The Legal Aid Agency is an executive agency of the Ministry of Justice (MoJ) in the United Kingdom. It provides both civil and criminal legal aid and advice in England and Wales. The agency was formed on 1 April 2013 as a replacement for the Legal Services Commission, which unlike the Legal Aid Agency, was a non-departmental public body of the MoJ. This change was enacted by the Legal Aid, Sentencing and Punishment of Offenders Act 2012 to allow for greater ministerial control over the UK government's legal aid budget.

== Chief executive ==
Until recently, the agency's Chief Executive, the Director of Legal Casework, was Shaun McNally (since April 2016). However, in March 2021 this role has now been taken over by Jane Harbottle, who has herself confirmed "it is an honour."

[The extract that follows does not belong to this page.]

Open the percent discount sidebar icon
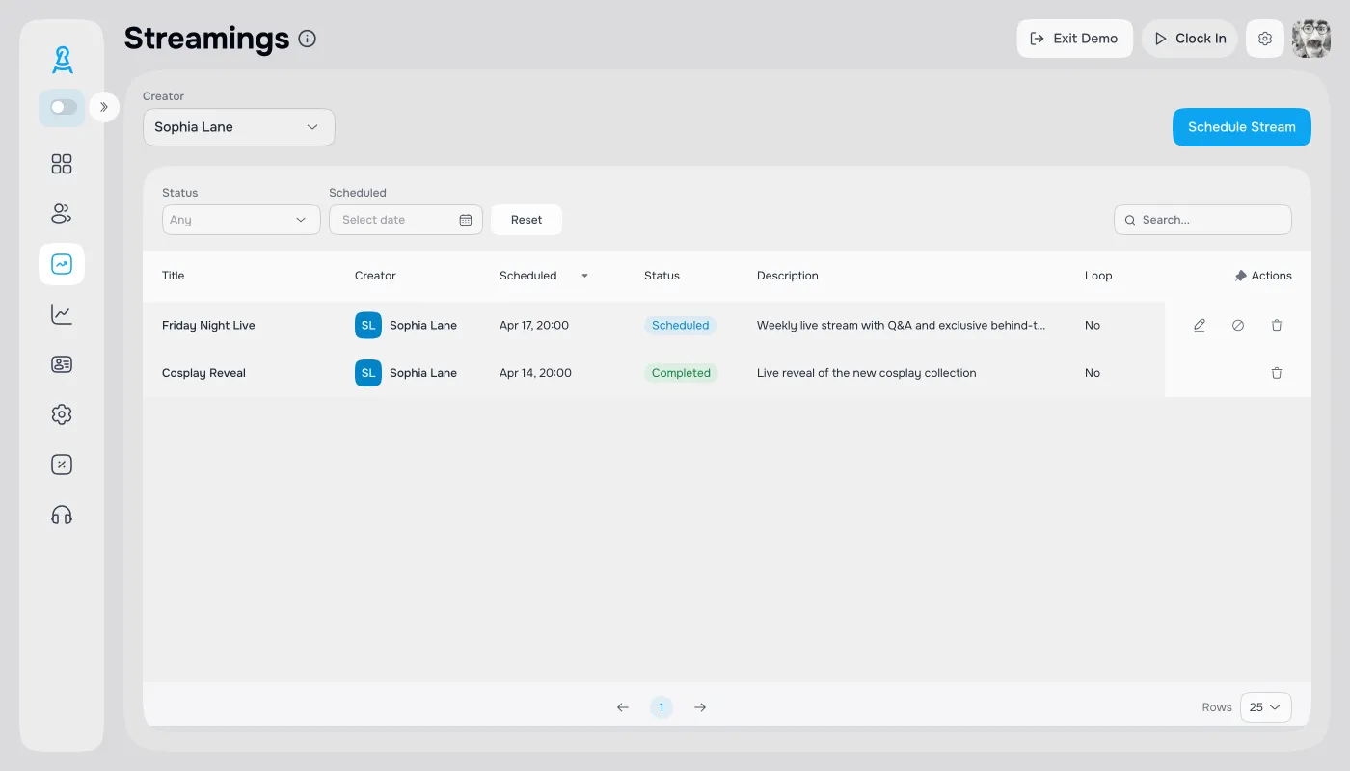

The Chief Executive's role primarily involved achieving the departments policies, ensuring a diverse and competent workforce, as well as making sure the Legal Aid Agency meets statutory obligations. It is also his or her decision about legal aid funding in individual cases.

== Achievements ==
In 2019, the Legal Aid Agency processed 91% of civil applications for legal aid within 20 days, and 100% of crime applications within 2 days. In total, they processed 400,000 applications for legal aid.

== Criticism ==
The Legal Aid Agency has been criticised by the Law Society because many areas of the country have little or no legal aid providers. Additionally, there have been disapprovals of the Legal Aid Agency's handling of exceptional case funding (ECF). ECF is legal funding for a case which does not fall within the scope of LASPO. The Legal Aid Agency had planned for 5,000 to 7,000 applications for ECF in the first year post LASPO, however only achieved 1,520.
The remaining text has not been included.